2007-01-31
The inherent fragility of complex systems (in system administration)
It's not that complex software systems are inherently fragile for the usual reason, because they have more places and pieces to go wrong than simple systems do; unlike physical machines, computer software has no mechanical wear and thus doesn't just break on its own (barring intrinsic flaws). Living in a digital world, computer software that works keeps working forever until something changes.
The real problem with complex systems is that it's very hard for people to keep track of all of the interrelationships, and thus to see the full effects of doing things. As a result, when you go to do something or change something, it's too easily to overlook a consequence and create an explosion.
(And it is very frustrating, because usually things are so obvious in hindsight. But this is because when you look back afterwards you don't have to try to keep track of everything, just the bits involved in the failure. Then you clearly see, far too late to be useful, how when you change A it causes B to shift sideways and so C goes completely off the rails.)
It does no good to tell people, yourself included, to study your complex system harder and to be more careful. People simply have a limit to how much they can hold in their head at once, and no amount of exhortation can change it.
(And system administration, to a first order approximation, is about change.)
Why I am not fond of DHCP in lab environments
Using DHCP to assign IP addresses is pretty popular in environments with lots of machines. You'd think that student labs, full of generic machines, would thus be a great environment for DHCP, but actually I disagree; I believe that (normal) DHCP is not a great match for a lab environment.

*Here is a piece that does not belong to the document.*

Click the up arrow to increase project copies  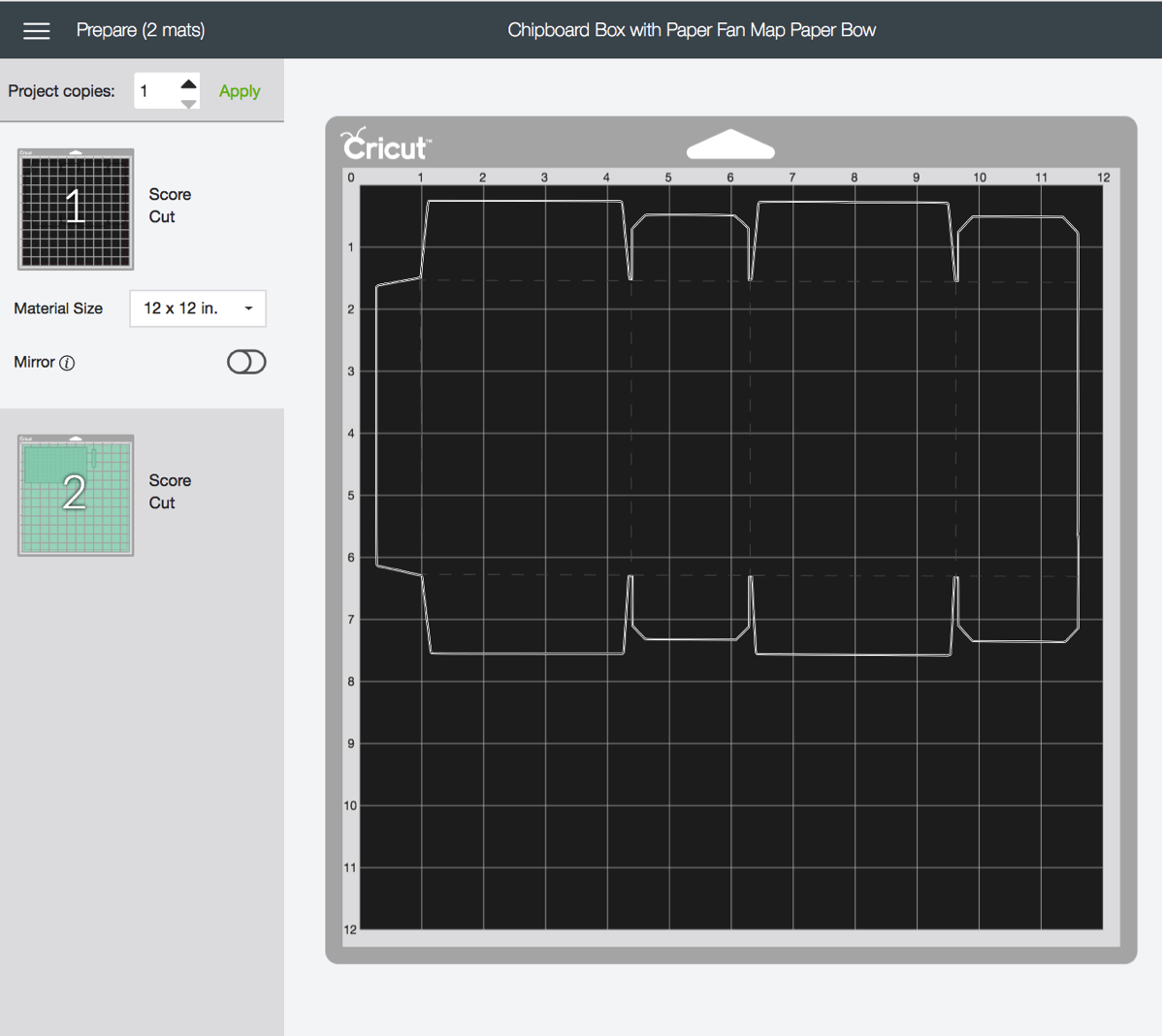pos(187,81)
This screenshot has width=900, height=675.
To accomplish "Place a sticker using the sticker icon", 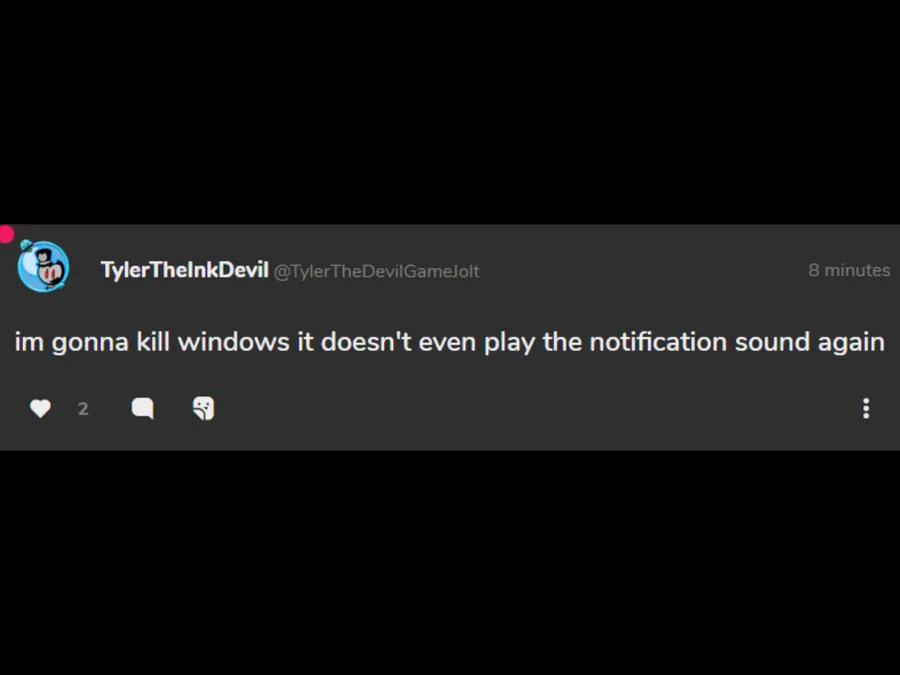I will point(204,409).
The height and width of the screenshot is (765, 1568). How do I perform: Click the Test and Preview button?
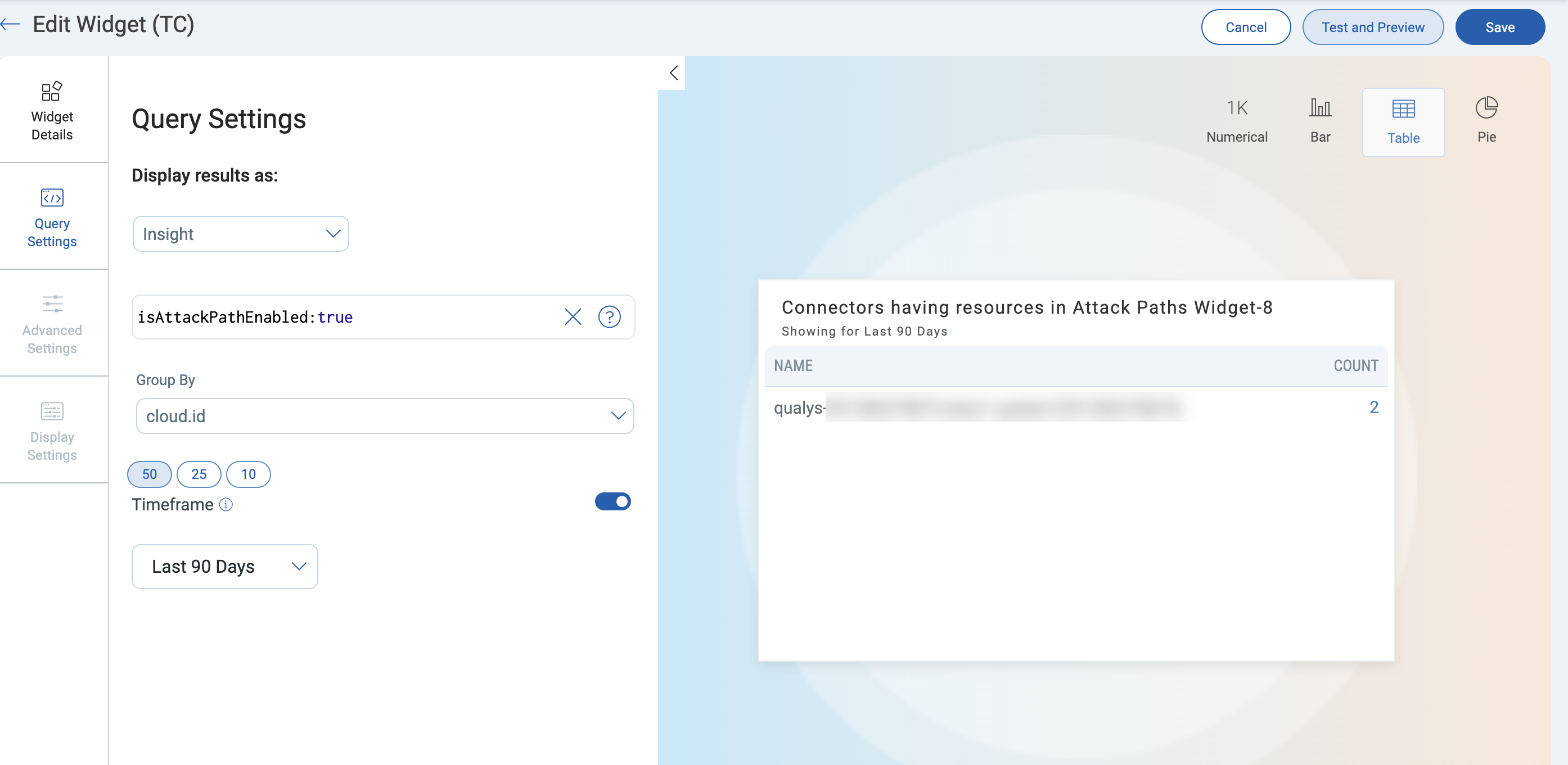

The problem with DHCP is that it ties the IP address to the wrong thing. In a lab environment you don't want a machine's IP address to be tied to its hardware; you want its IP address to be tied to its physical position in the lab, so that you can actually find it without having to search through the whole place.
(Given that automatically determining a machine's physical position is hard, I'd be happy if I could dynamically assign IP addresses based on what switch port a machine was plugged into; student lab wiring is usually pretty regular and static, and can thus be mapped easily into a physical position. And in theory you could get this information from sufficiently intelligent switches, and do it on the fly to make up DHCP replies.)
While you can do this with DHCP, you're doing so indirectly, which means that you can't move machines inside a lab without updating your DHCP configuration. Given that you have to do something when machines are moved around anyways, I prefer just giving machines static IP addresses and updating them directly when things move; it has less moving parts.